▶ **Exercise details**:
Reproduce each of the following entries verbatim, without altering any character.

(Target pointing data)
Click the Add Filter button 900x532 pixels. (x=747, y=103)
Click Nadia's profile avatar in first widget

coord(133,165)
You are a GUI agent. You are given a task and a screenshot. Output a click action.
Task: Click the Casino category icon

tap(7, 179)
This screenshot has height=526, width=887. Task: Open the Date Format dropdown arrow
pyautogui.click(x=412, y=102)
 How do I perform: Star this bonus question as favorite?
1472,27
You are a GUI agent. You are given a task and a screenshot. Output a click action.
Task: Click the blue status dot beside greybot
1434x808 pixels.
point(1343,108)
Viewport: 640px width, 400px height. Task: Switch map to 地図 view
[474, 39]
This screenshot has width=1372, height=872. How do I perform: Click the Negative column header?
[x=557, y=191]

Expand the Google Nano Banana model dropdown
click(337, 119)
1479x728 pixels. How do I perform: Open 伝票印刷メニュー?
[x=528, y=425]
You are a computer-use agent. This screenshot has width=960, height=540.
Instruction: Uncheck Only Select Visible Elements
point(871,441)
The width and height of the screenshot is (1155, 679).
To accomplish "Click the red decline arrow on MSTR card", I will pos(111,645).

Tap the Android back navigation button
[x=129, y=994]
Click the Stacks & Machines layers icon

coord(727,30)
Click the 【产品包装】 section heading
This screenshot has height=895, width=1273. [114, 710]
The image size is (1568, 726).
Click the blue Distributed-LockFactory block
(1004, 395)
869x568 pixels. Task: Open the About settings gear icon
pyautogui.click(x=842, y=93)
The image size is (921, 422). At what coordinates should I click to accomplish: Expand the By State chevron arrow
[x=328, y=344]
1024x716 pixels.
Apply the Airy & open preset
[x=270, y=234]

▶ **Worked answer**:
Click the Add Filter button 900x532 pixels. (x=747, y=103)
Click Nadia's profile avatar in first widget

coord(133,165)
You are a GUI agent. You are given a task and a screenshot. Output a click action.
Task: Click the Casino category icon

tap(7, 179)
This screenshot has height=526, width=887. Task: Open the Date Format dropdown arrow
pyautogui.click(x=412, y=102)
 How do I perform: Star this bonus question as favorite?
1472,27
You are a GUI agent. You are given a task and a screenshot. Output a click action.
Task: Click the blue status dot beside greybot
1434x808 pixels.
point(1343,108)
Viewport: 640px width, 400px height. Task: Switch map to 地図 view
[474, 39]
This screenshot has width=1372, height=872. How do I perform: Click the Negative column header?
[x=557, y=191]

Expand the Google Nano Banana model dropdown
click(337, 119)
1479x728 pixels. How do I perform: Open 伝票印刷メニュー?
[x=528, y=425]
You are a computer-use agent. This screenshot has width=960, height=540.
Instruction: Uncheck Only Select Visible Elements
point(871,441)
The width and height of the screenshot is (1155, 679).
To accomplish "Click the red decline arrow on MSTR card", I will pos(111,645).

Tap the Android back navigation button
[x=129, y=994]
Click the Stacks & Machines layers icon

coord(727,30)
Click the 【产品包装】 section heading
This screenshot has height=895, width=1273. [114, 710]
The image size is (1568, 726).
Click the blue Distributed-LockFactory block
(1004, 395)
869x568 pixels. Task: Open the About settings gear icon
pyautogui.click(x=842, y=93)
The image size is (921, 422). At what coordinates should I click to accomplish: Expand the By State chevron arrow
[x=328, y=344]
1024x716 pixels.
Apply the Airy & open preset
[x=270, y=234]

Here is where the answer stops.